▶ _Exercices_
1. D'après le texte de la page, pourquoi certaines positions du livre sur l'autodidaxie pourraient-elles être discutées ? Répondez en une à trois phrases.
2. Mettez sous forme de liste JSON de chaînes, à raison d'une chaîne par ligne et sans les lignes vides, les lignes des entrées fournies, de celle qui contient « is (733, 1568). » jusqu'à la dernière ligne des entrées, toutes deux comprises.

▶ _Texte de la page_
◆ ◆ ◆

De façon générale, notamment dans la troisième partie, il aurait aussi été intéressant pour le lecteur d’avoir une analyse plus fine de l’image que renvoient les sites Internet sélectionnés de l’autodidaxie dans le contexte social, politique, culturel, économique actuel. L’école, au sens large, fait l’objet de vives critiques que ces sites Internet relaient sans distance valorisant une posture très individualiste au sujet de laquelle Christian Verrier émet quelques réserves dans un trop court passage en fin d’ouvrage (p. 241).
Si ce livre s’avère être celui d’un défenseur voire d’un promoteur de l’autodidaxie, le lecteur qui chercherait à asseoir sa connaissance de l’autodidaxie peut s’interro¬ger sur certains choix. De même quelques positions pourraient être discutées notamment lorsqu’elles semblent nourrir une vision adéquationniste des relations formation/emploi : « Le vrai apprentissage (auto-apprentissage alors) commence après le diplôme obtenu, sur le terrain, en situation. Les réalités de la pratique, les incontournables savoir-faire du métier, démontrent souvent la valeur relative de la formation professionnelle et du diplôme du point de vue de la maîtrise des gestes utiles sur le terrain, qui de plus nécessitent des mises à jour constantes, et c’est bien souvent une autodidaxie permanente qui y pourvoira à défaut d’une formation professionnelle continue de qualité. Le “monde” proposé par les contenus du diplôme n’est pas toujours en adéquation avec le monde réel professionnel et pratique de chaque jour » (p. 185). Certes « le diplôme ne fait pas tout » (p. 184), mais il n’a jamais prétendu tout faire d’autant que depuis le milieu des années 1980 et la recherche dirigée par Lucie Tanguy (dir., 1986), le caractère « introuvable » des relations formation/emploi est connu. Le diplôme offre un cadre et notamment à ceux et celles qui les possèdent. C’est d’ailleurs peut-être aussi pour cela que le diplôme est souvent remis en cause.

◆ ◆ ◆

▶ _Entrées fournies_

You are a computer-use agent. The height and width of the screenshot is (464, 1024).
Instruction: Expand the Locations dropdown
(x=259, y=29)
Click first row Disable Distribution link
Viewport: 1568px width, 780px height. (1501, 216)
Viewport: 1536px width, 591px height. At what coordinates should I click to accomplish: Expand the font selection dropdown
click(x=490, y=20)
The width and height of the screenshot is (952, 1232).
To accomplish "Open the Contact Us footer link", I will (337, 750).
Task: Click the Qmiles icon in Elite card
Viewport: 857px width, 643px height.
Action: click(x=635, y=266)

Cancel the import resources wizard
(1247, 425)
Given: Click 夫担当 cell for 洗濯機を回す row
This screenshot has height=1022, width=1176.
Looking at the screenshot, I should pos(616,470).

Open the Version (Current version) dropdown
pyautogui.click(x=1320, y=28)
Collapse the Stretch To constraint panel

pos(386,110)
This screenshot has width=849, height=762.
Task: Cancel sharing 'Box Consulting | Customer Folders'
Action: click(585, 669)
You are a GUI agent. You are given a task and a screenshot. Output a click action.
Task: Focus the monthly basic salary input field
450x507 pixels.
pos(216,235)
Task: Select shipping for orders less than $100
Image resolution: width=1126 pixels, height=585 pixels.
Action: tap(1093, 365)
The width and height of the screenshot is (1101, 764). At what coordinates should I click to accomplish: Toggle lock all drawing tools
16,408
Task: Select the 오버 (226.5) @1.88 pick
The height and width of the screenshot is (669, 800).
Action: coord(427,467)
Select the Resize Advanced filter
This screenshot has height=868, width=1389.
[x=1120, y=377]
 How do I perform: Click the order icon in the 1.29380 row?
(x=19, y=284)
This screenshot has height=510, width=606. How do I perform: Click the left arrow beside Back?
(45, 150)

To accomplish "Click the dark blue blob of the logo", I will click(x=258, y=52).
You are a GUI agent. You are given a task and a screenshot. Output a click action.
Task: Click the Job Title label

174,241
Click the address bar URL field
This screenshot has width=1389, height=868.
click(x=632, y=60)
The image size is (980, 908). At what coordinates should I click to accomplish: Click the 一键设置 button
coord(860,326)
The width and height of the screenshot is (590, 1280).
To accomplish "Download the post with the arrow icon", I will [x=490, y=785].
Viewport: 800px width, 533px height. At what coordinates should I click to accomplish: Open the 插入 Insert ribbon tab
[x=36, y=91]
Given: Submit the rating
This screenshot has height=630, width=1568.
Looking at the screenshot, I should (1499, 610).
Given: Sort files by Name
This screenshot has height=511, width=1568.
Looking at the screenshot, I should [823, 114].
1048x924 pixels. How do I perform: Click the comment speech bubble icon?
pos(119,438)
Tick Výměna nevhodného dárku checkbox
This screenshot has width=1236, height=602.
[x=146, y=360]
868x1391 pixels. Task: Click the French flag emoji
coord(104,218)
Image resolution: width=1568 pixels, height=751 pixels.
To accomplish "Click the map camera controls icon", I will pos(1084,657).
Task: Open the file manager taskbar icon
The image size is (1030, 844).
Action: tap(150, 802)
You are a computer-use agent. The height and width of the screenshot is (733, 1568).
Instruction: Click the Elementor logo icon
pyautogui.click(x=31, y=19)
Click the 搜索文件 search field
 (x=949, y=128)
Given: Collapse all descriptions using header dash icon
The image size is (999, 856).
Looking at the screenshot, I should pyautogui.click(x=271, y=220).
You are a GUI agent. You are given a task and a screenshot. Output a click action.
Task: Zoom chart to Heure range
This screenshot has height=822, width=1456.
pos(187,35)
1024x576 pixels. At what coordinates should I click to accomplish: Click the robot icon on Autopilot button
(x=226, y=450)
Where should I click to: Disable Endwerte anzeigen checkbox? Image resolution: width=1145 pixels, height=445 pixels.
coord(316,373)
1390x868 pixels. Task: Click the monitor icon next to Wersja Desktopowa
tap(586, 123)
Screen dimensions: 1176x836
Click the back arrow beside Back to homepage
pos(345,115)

◆ ◆ ◆

▶ _Solutions par exercice_
1. Elles semblent nourrir une vision adéquationniste des relations entre formation et emploi. Or, depuis le milieu des années 1980 et la recherche dirigée par Lucie Tanguy, on sait que ces relations ont un caractère « introuvable ».

2.
[
  "You are a computer-use agent. The height and width of the screenshot is (733, 1568).",
  "Instruction: Click the Elementor logo icon",
  "pyautogui.click(x=31, y=19)",
  "Click the 搜索文件 search field",
  " (x=949, y=128)",
  "Given: Collapse all descriptions using header dash icon",
  "The image size is (999, 856).",
  "Looking at the screenshot, I should pyautogui.click(x=271, y=220).",
  "You are a GUI agent. You are given a task and a screenshot. Output a click action.",
  "Task: Zoom chart to Heure range",
  "This screenshot has height=822, width=1456.",
  "pos(187,35)",
  "1024x576 pixels. At what coordinates should I click to accomplish: Click the robot icon on Autopilot button",
  "(x=226, y=450)",
  "Where should I click to: Disable Endwerte anzeigen checkbox? Image resolution: width=1145 pixels, height=445 pixels.",
  "coord(316,373)",
  "1390x868 pixels. Task: Click the monitor icon next to Wersja Desktopowa",
  "tap(586, 123)",
  "Screen dimensions: 1176x836",
  "Click the back arrow beside Back to homepage",
  "pos(345,115)"
]